* [Tasks for this exercise]:
1. Echo the forum thread on Polar Express sound trouble from "My HO Polar" to "to the loco.", word for word.
2. In the forum thread on Polar Express sound trouble, what does the HO loco do when 8 is written to CV 8?
begin Excerpted passage
# Polar express whistle/horn issues



## jman (Dec 19, 2017)

Hi everyone,

Noticed today that the horn/whistle on my Lionel polar express is not working. All other sounds including the tom hanks script works as expected. Trying to figure out if the issue can possibly be the remote.

Please let me know your thoughts or recommendations.

thank you in advance !


----------



## mlg (Mar 24, 2018)

I have a similar but, unfortunately worse, sound issue.

My HO Polar Express loco has stopped making sounds and will not respond to the bluetooth remote. If I place the Remote/Track switch in the Track position my DCC system can turn the loco lights on/off and control movement and change speed but no sound.
When I place the Remote/Track switch in the Remote position and turn on track power the front and rear lights flash rapidly. There is no "chime" sound when track power is turned on. When the remote is turned on the led on the remote flashes rapidly with no response from any button or speed change. I have tried the Lion Chief App and it does not connect to the loco.
I have tried, many times, to reset the decoder using the bluetooth remote procedure in the manual with no change.
Most decoders I have worked with will reset back to factory defaults if you write a specific value to the right CV. Writing 8 to CV 8 is common. All I see in the manual is writing to CV 8 will do a full decoder reset. If I write 8 to CV 8 the loco front and rear leds blink once but there is no other change. 
If the bluetooth remote reset procedure in the manual does not work does anyone know of any other way to reset the decoder?

On another forum I did read where a frustrated user swapped out the Lionel decoder for a Digitrax decoder. Does anyone know which sound decoder may be compatible? I really do not wish to lose the Tom Hanks voices but having sound is something the grand children really like. 

Thanks,


----------
end Excerpted passage
begin Extracted data
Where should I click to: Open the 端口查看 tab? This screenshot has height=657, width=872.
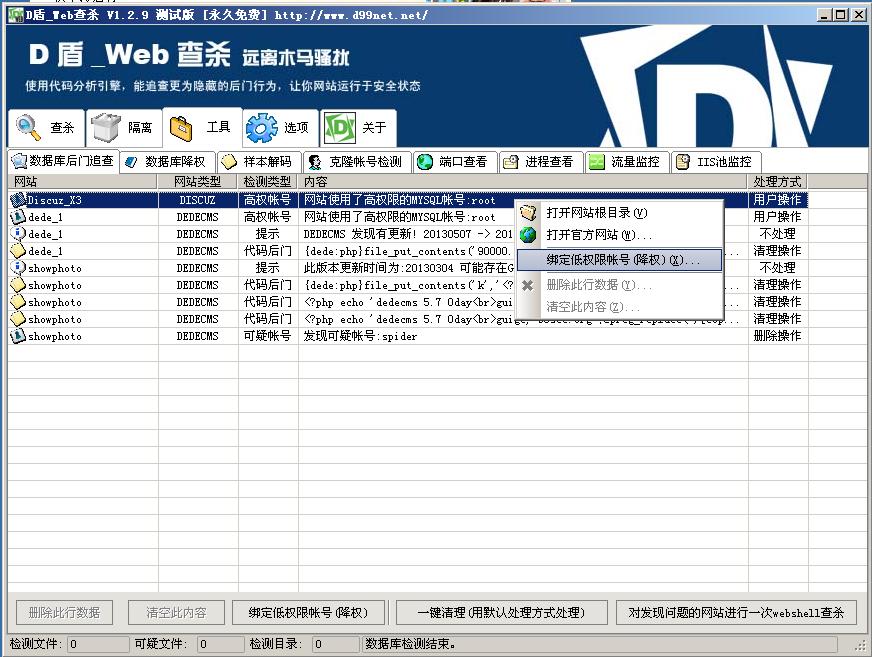(454, 162)
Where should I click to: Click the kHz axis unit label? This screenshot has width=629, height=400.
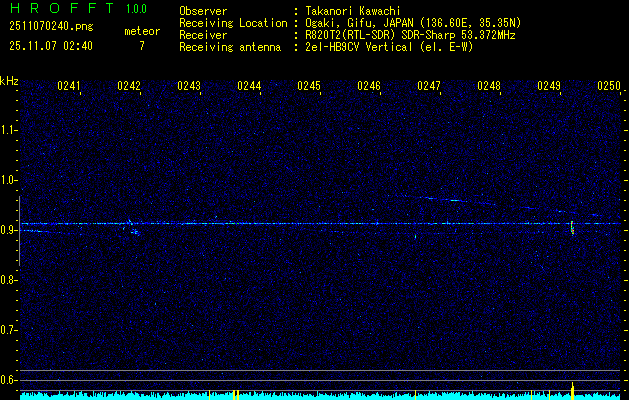pos(9,80)
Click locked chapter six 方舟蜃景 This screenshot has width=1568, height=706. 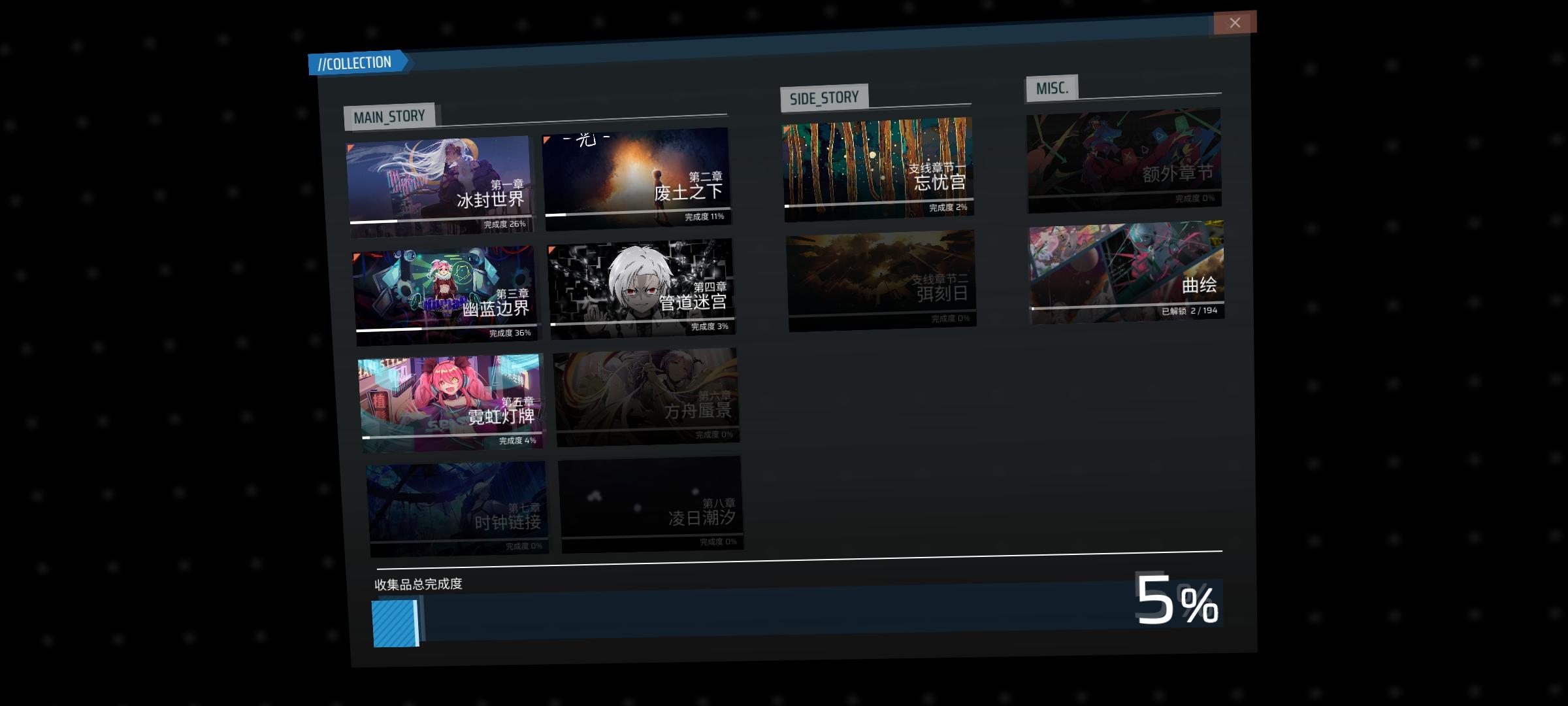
end Extracted data
* [Written responses]:
1.
My HO Polar Express loco has stopped making sounds and will not respond to the bluetooth remote. If I place the Remote/Track switch in the Track position my DCC system can turn the loco lights on/off and control movement and change speed but no sound.
When I place the Remote/Track switch in the Remote position and turn on track power the front and rear lights flash rapidly. There is no "chime" sound when track power is turned on. When the remote is turned on the led on the remote flashes rapidly with no response from any button or speed change. I have tried the Lion Chief App and it does not connect to the loco.

2. Its front and rear LEDs blink once, with no other change.